Repeat the following items verbatim, everything from the line containing "The width and" down to the line containing "The height and".

### Data extract
++++++++++

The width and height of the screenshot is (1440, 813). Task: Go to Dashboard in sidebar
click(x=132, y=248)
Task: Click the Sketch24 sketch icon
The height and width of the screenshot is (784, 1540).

++++++++++

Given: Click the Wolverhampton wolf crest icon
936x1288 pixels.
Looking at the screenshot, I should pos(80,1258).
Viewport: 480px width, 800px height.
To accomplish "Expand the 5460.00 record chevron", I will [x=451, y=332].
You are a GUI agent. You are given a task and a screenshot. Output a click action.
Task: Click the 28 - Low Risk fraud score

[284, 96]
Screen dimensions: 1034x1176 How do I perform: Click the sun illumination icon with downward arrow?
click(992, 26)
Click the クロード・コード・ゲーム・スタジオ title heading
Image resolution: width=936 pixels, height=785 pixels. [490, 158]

++++++++++

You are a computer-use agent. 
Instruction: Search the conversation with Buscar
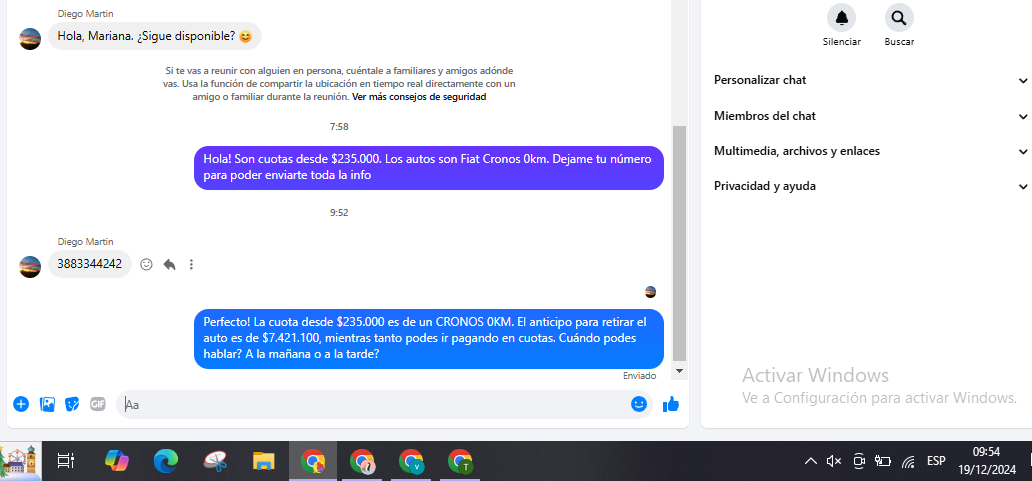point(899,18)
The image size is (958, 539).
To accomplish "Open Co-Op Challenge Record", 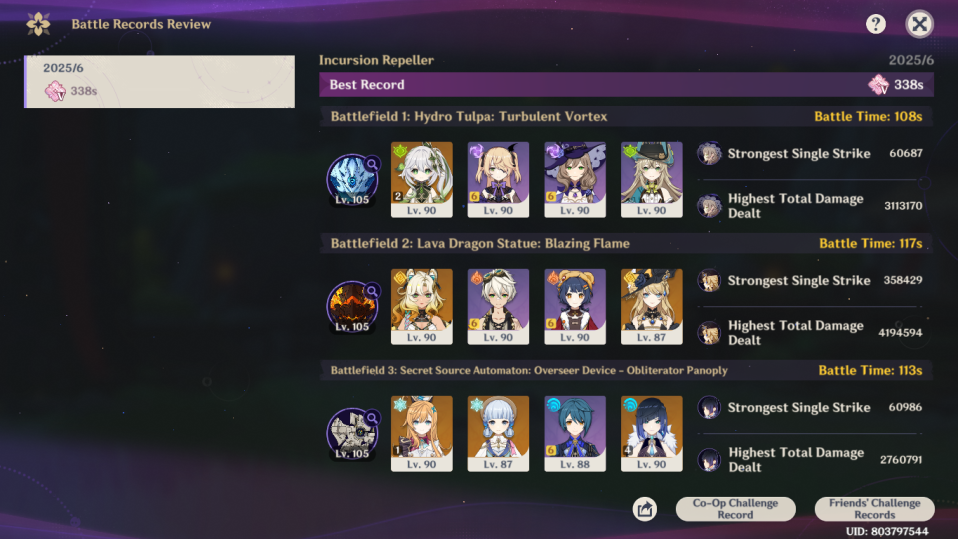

++++++++++

### Output
The width and height of the screenshot is (1440, 813). Task: Go to Dashboard in sidebar
click(x=132, y=248)
Task: Click the Sketch24 sketch icon
The height and width of the screenshot is (784, 1540).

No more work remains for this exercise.